山形道場 復活第 ?? 段
こないだ、ぼくの訳書のジョンソン『創発』という本が出た。従来型の、トップダウンによる秩序形成に対して、ボトムアップの自律的な秩序形成があちこちで見られる。都市でも、脳でもそれが見られて、そしていまやそれがゲームへの応用を通じて応用段階に入り、さらにはグローバル問題も解決するかもしれない、という脳天気な本だ。
いまの嫌みな書き方からもわかる通り、ぼくはこの議論にちっとも感心していないのだ。
基本的な問題は、著者が創発現象の対極にあると見ている、トップダウン型組織というものを完全に誤解しているところにあるのだ。

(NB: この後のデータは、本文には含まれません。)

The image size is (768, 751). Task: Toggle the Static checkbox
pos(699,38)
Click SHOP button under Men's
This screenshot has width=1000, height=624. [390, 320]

著者の主張の一つをまとめると「アリの世界はトップダウンだと思われているけど、実は女王アリは個別のアリの動きは知らないからこれは創発型システムで、スターリニズム型全体主義とはまったくちがう」ということだ。。でもねえ。スターリンだって末端の役人が何をするかなんていちいち知らなかったのよ。あるいは企業でもいい。社長はぼくがいちいち何をやってるかなんて知らないのだ。普通の組織では、どんな末端のどんな使いっ走りにも、それなりの裁量は与えられている。当然でしょう。官僚制もピラミッド型組織も、すべては権力を分散してある程度の判断は下に任せ、すべて上で判断しなくてもいいようにするための仕組みなんだもの。

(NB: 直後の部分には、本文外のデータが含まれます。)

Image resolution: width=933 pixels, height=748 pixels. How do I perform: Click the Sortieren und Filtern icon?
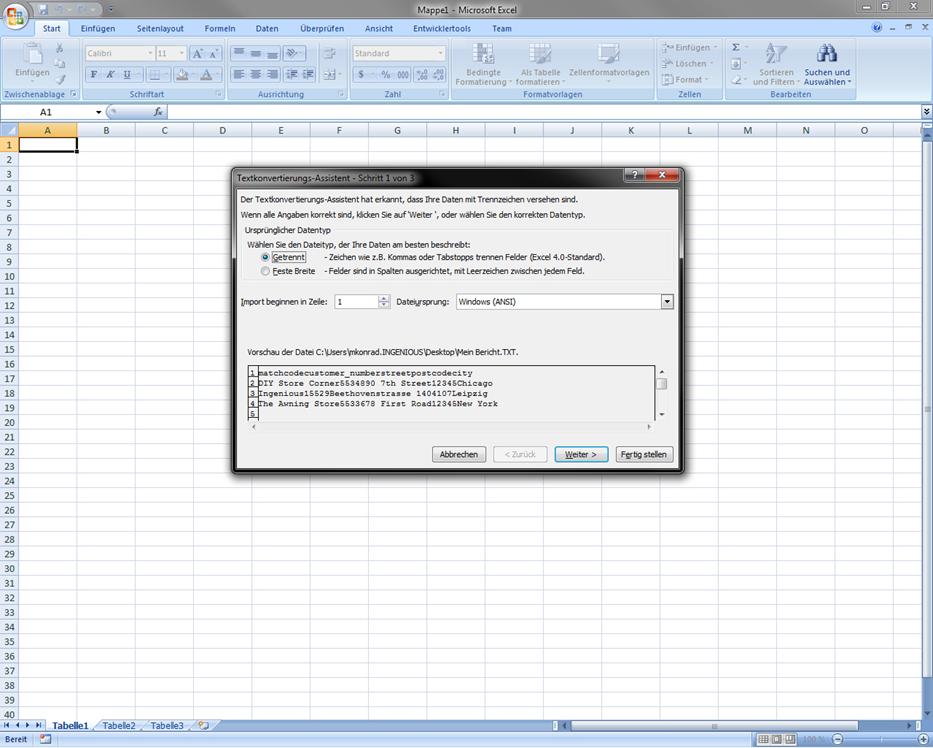click(x=775, y=54)
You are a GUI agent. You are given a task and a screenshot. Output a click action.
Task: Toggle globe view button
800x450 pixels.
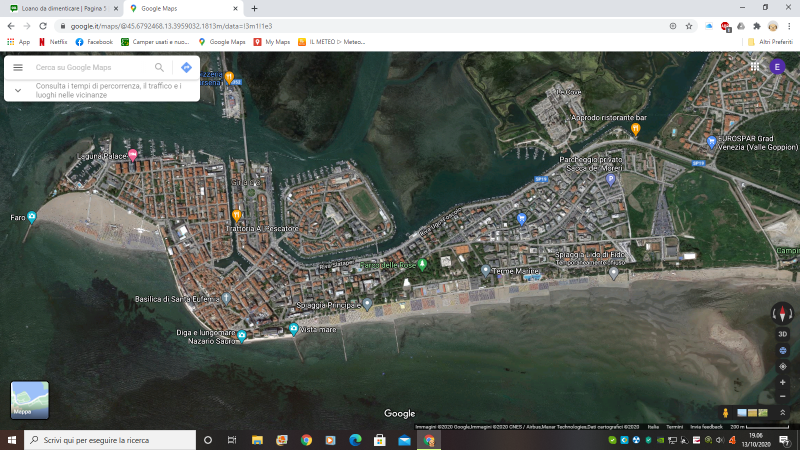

そして著者は最後のほうで、これからは創発をどうコントロールするかが課題だ、と述べる。創発秩序でエージェント(個別のアリとか人)の間に働くミクロな原理を変えることで、マクロな目標をどう達成するかが今後の創発研究の可能性なんだ、と。でもそれってまさにトップダウンによる秩序形成でしかない。まさに今の企業で行われていることでしょ。何らかの収益目標なり会社としての目標を達成すべく、給料やボーナスの査定方式をいじり、組織の構造を変えてみる。成果主義にしてみたり、福利厚生を重視したり、基本給とボーナスの比率を変えたり、TQCを導入してみたり。
著者だけじゃない。創発とか複雑系とか言う人の多く――特にそれをビジネスに適用しようなんて軽薄なことを口走る人の多く――は、それが取って代わる(とかれらが期待している)従来の組織原理や官僚機構ってもんをわかっていない。従来の組織論とか学問的な領域では、創発なんてのは目新しいかもしれない。でも、それは理屈や学問が遅れていただけなのだ。現実の世界は、すでにそんなのをとっくの昔から導入しているのだ。
そして昔ここでも批判したけれど、創発的な秩序がなにやら民主的だという変なかんちがい。ある人は、ブログがなにやら創発的な世論形成につながる、という変な議論をしている。でもそんなことはないのだ。創発原理の一番の教えは、マクロな動きはミクロ動向の総和じゃない、ということだ。みんなが環境保護とか言えば社会が環境保護に動くわけじゃないのだ。そしてそれをきちんと考えた創発的な世論形成ってどんなものだろう? 要するにそれは、ミクロなインセンティブとちがった形でマクロが動くようにするわけだ。すると……
昔紹介したことがあるけれど、ハワイである開発業者が、マンション建設をエコロな環境保護論者に潰されそうになり、住民投票で決着となった。そこでその開発業者はカニのバーベキューをえさに人々を選挙に引き出し、サイレントマジョリティが投票するようにし向けた。開発業者は勝った。これはたまたま、すばらしい民主主義の実践だった。でも、これは悪用できる。ストレートに意図を言わず、別のインセンティブで人を動員することで目標達成をねらう手口。創発的な概念の活用は、下手するとこういう変な腹に一物を持ったエサでの釣り合いの横行にもなりかねない。
で、それがホントにそんなに望ましいことなんだろうか、ということなのだ。
近況:なんと3月が31日でちゃんと終わってしまいました。50日くらいまで続くものと覚悟していたのに。すごい! あと従来の翻訳の歪曲を正すべく『資本論』と『ヴァリス』の翻訳を始めました。